Some of the letters end with a long list of people who are trying to obtain permission to be re-united with their parents, who live in Israel.
This issue also contains a letter from five Leningrad Jews of May 1970. The signatories include L. Kaminsky, V. Mogilyover and D. Chernoglaz, who were arrested on 15 June, and G. Vertlib, arrested a month later; a letter from 37 Leningrad Jews written on the eve of 15 June; letters by G, Vertlib, G. Shur and V, Boguslavsky; L. Kaminsky’s correspondence with Pravda on the subject of bringing up children in accordance with Jewish tradition.
This issue closes with a letter from Victor Boguslavsky (now arrested) to the Procurator-General, in which he describes the “crime” committed by his comrades.
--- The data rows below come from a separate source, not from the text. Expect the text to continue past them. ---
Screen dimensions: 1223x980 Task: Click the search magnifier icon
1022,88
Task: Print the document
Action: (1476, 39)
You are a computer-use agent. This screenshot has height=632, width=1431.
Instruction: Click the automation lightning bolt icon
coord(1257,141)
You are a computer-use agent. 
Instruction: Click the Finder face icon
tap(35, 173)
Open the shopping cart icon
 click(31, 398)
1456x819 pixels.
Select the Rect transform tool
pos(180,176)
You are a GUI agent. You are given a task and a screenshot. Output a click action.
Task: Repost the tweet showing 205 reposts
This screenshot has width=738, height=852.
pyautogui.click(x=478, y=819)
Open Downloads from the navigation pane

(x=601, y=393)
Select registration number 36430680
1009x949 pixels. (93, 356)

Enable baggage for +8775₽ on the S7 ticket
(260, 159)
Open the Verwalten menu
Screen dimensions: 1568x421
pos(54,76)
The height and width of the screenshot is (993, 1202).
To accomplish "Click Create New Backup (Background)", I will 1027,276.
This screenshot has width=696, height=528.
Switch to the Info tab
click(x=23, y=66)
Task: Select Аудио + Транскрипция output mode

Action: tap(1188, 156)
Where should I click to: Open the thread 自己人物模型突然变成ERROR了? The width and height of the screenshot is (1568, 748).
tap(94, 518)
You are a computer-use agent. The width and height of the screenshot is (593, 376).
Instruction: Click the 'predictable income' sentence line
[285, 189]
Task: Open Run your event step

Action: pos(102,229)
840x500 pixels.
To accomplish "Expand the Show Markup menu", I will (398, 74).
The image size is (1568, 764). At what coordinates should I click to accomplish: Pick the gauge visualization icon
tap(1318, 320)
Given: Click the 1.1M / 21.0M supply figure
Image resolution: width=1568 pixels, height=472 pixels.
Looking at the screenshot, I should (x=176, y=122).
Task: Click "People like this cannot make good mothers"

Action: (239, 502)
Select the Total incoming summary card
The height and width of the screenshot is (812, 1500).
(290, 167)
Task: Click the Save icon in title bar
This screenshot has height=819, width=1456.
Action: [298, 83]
“The searches were being carried out with the aim of confiscating the ‘instruments of the crime’. The confiscated ‘instruments’ turned out to be letters and post-cards from close friends in Israel, and also any texts containing the words ‘Jew’ and ‘Jewish’ … In the course of the search a ‘weapon’ was also discovered – seven cartridges for a small-calibre training rifle in the home of Grigory Butman (G. Butman formerly worked as a police investigator).
“But a more terrible ‘weapon’ than this was discovered – textbooks and a teach-yourself book on Modern Hebrew, all of which had been sent through the post, some photo-copied. All this, together with letters and essays on Jewish history, novels and tape-recordings of Jewish songs, was clearly to serve as irrefutable ‘evidence of a crime’.”
In conclusion V. Boguslavsky exclaims: “My comrades dreamed of hearing Hebrew from the mouths of their children. Is that really a crime?”